■ ASSIGNMENT ■
Everything in the listing below should be repeated exactly, apart from the pictures.

■ RECORD EXCERPTS ■
§
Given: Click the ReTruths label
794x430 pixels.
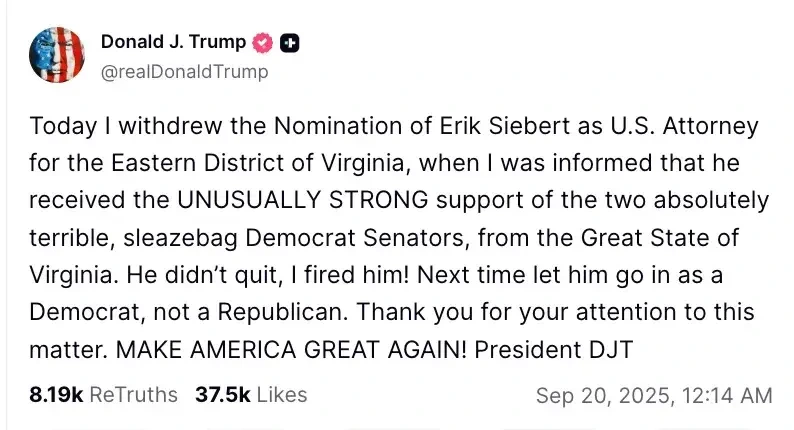Looking at the screenshot, I should [133, 394].
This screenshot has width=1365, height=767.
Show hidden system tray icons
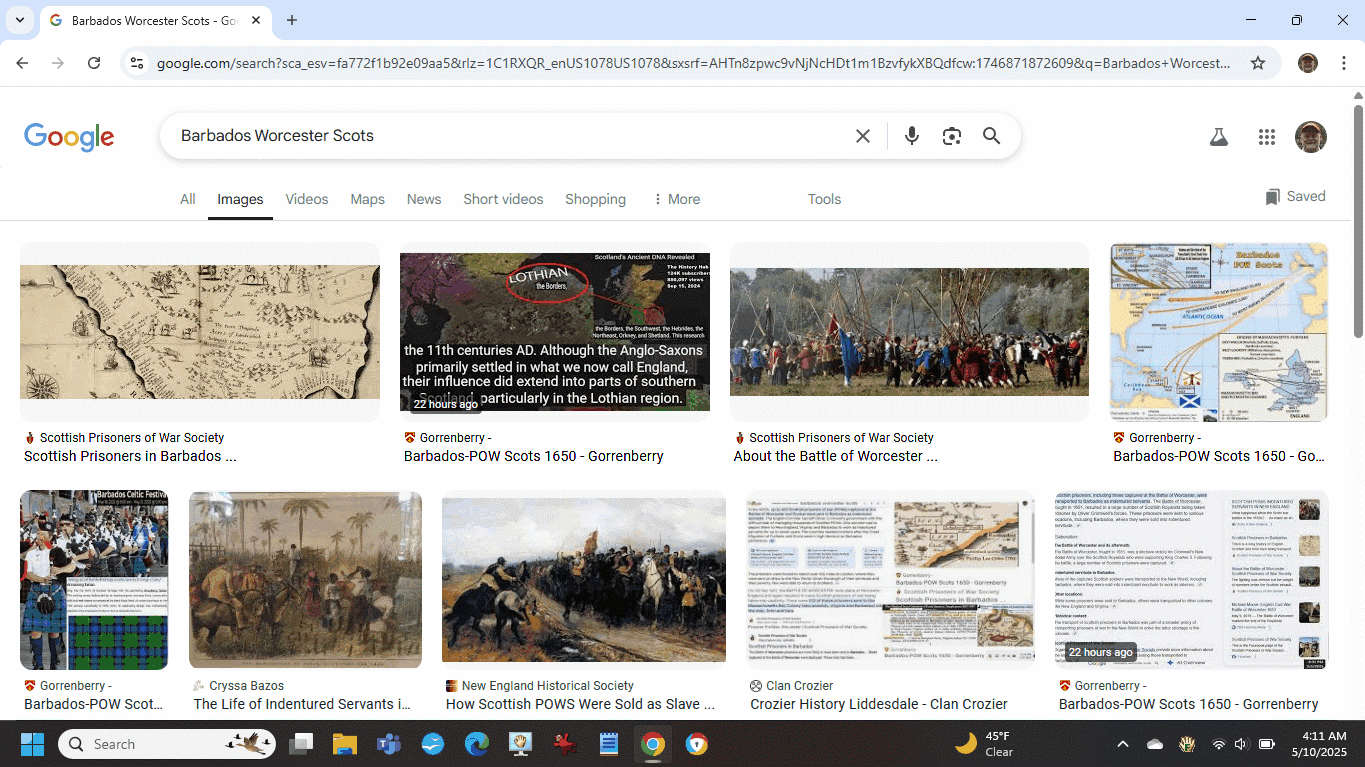pos(1122,744)
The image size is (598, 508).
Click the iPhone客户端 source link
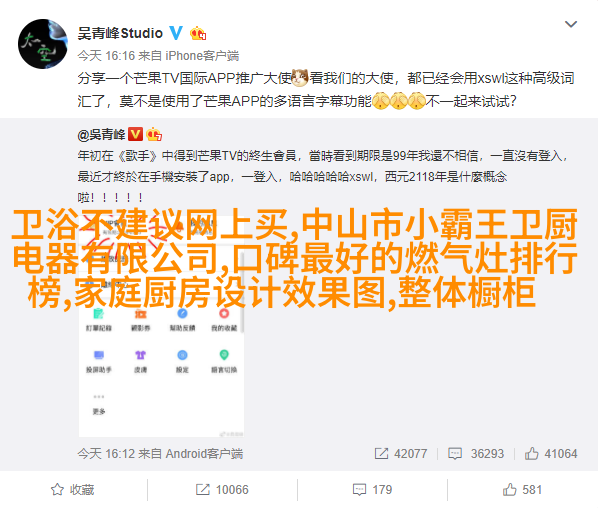coord(202,56)
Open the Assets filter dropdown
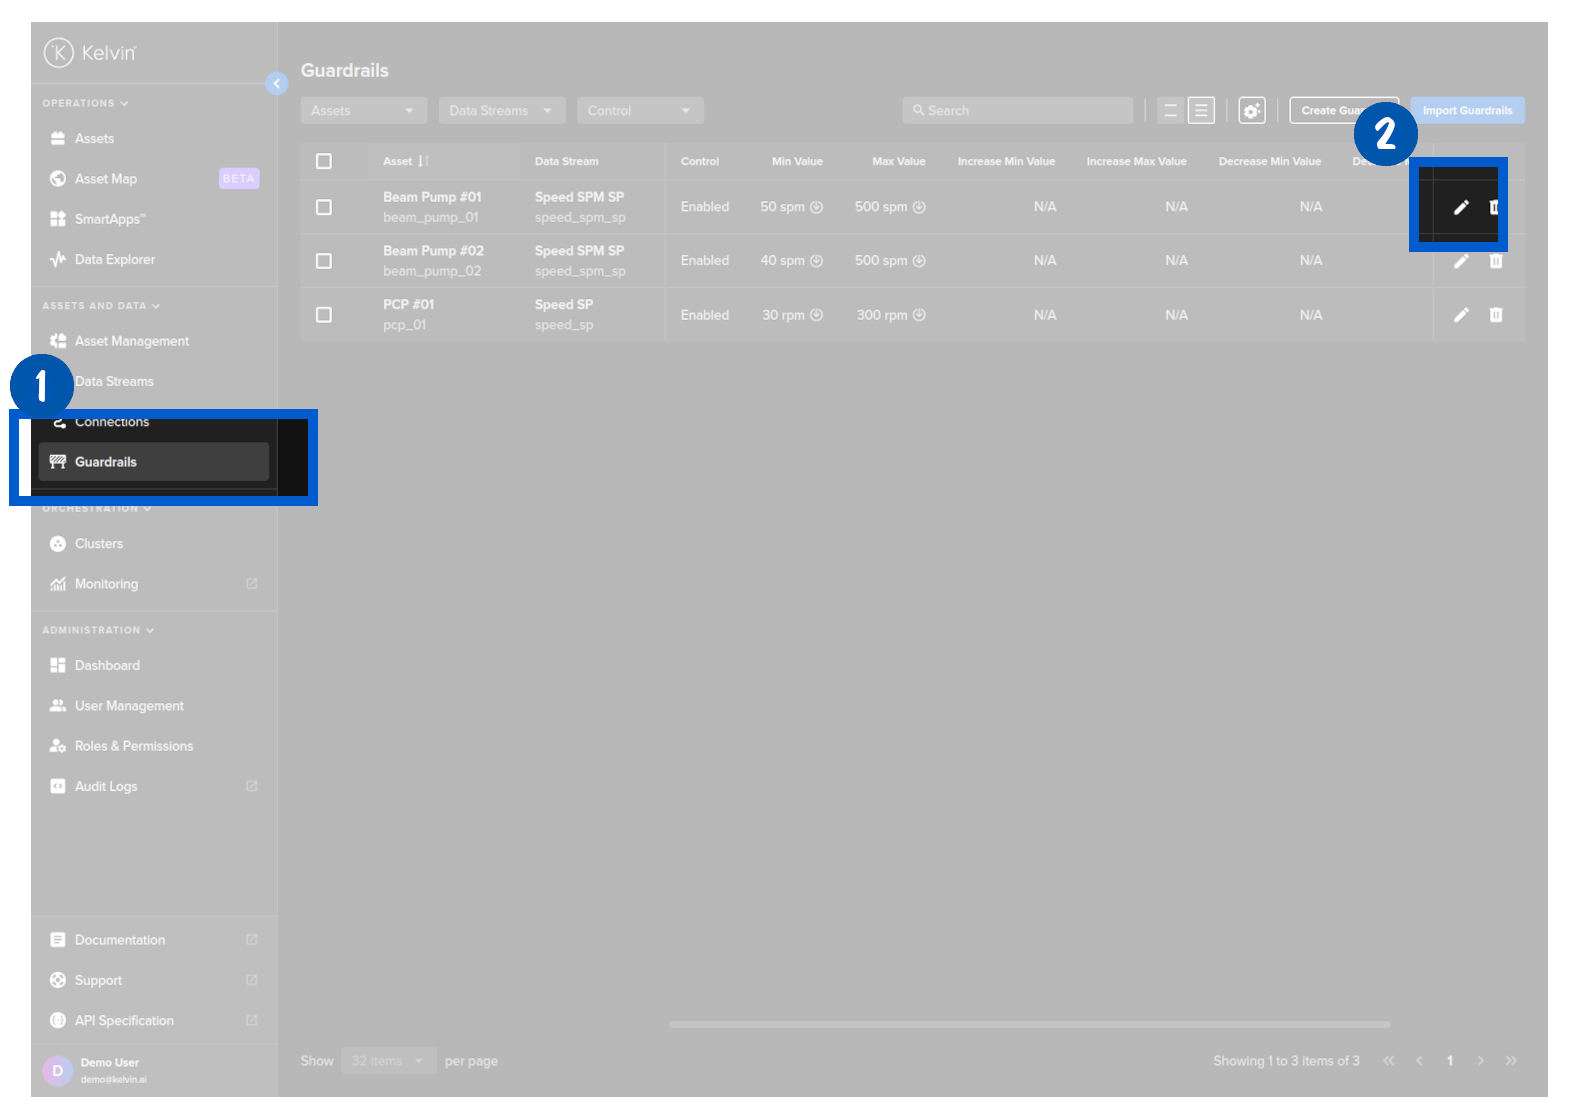Viewport: 1580px width, 1120px height. pyautogui.click(x=363, y=111)
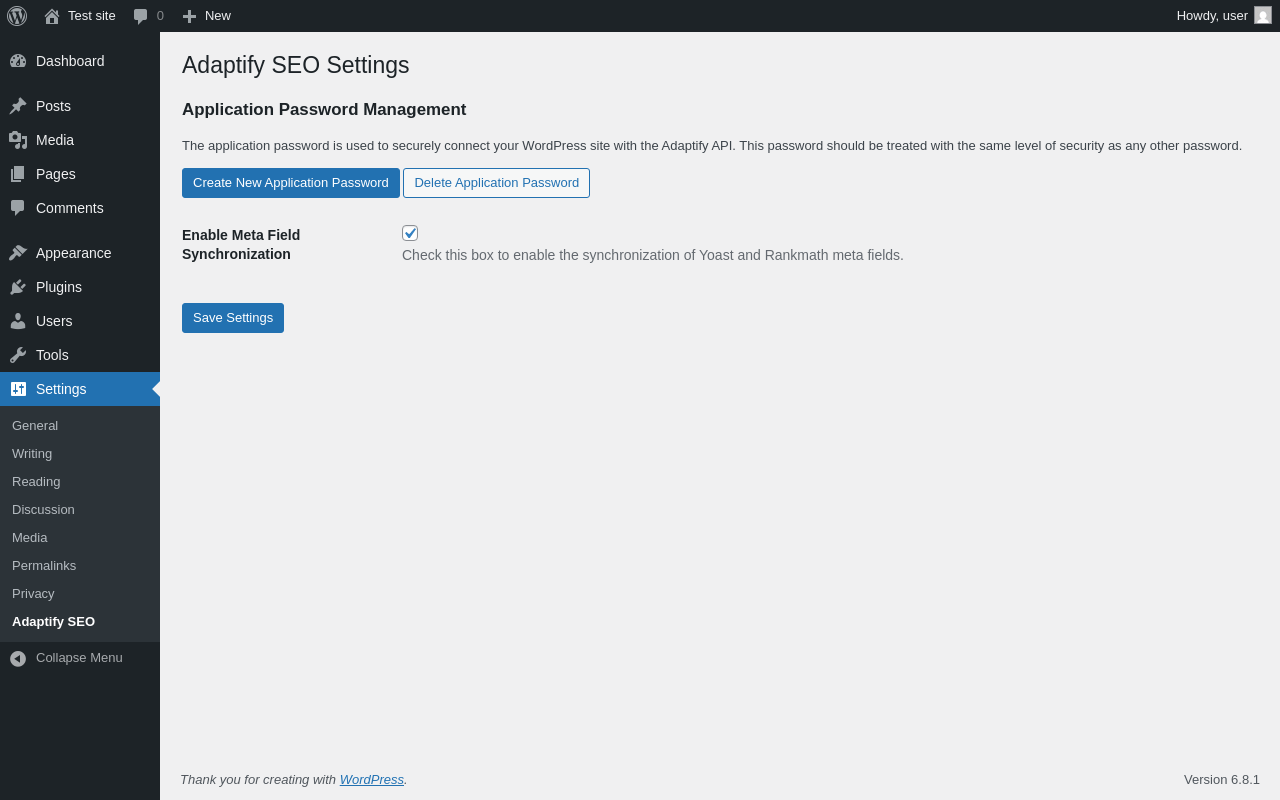Screen dimensions: 1280x800
Task: Collapse the admin sidebar menu
Action: (66, 658)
§
■ COMPLETED TASK ■
Given: Click the ReTruths label
794x430 pixels.
Looking at the screenshot, I should [133, 394].
This screenshot has width=1365, height=767.
Show hidden system tray icons
pos(1122,744)
The image size is (598, 508).
Click the iPhone客户端 source link
coord(202,56)
Open the Assets filter dropdown
Viewport: 1580px width, 1120px height. pyautogui.click(x=363, y=111)
Screen dimensions: 1280x800
Task: Collapse the admin sidebar menu
Action: (66, 658)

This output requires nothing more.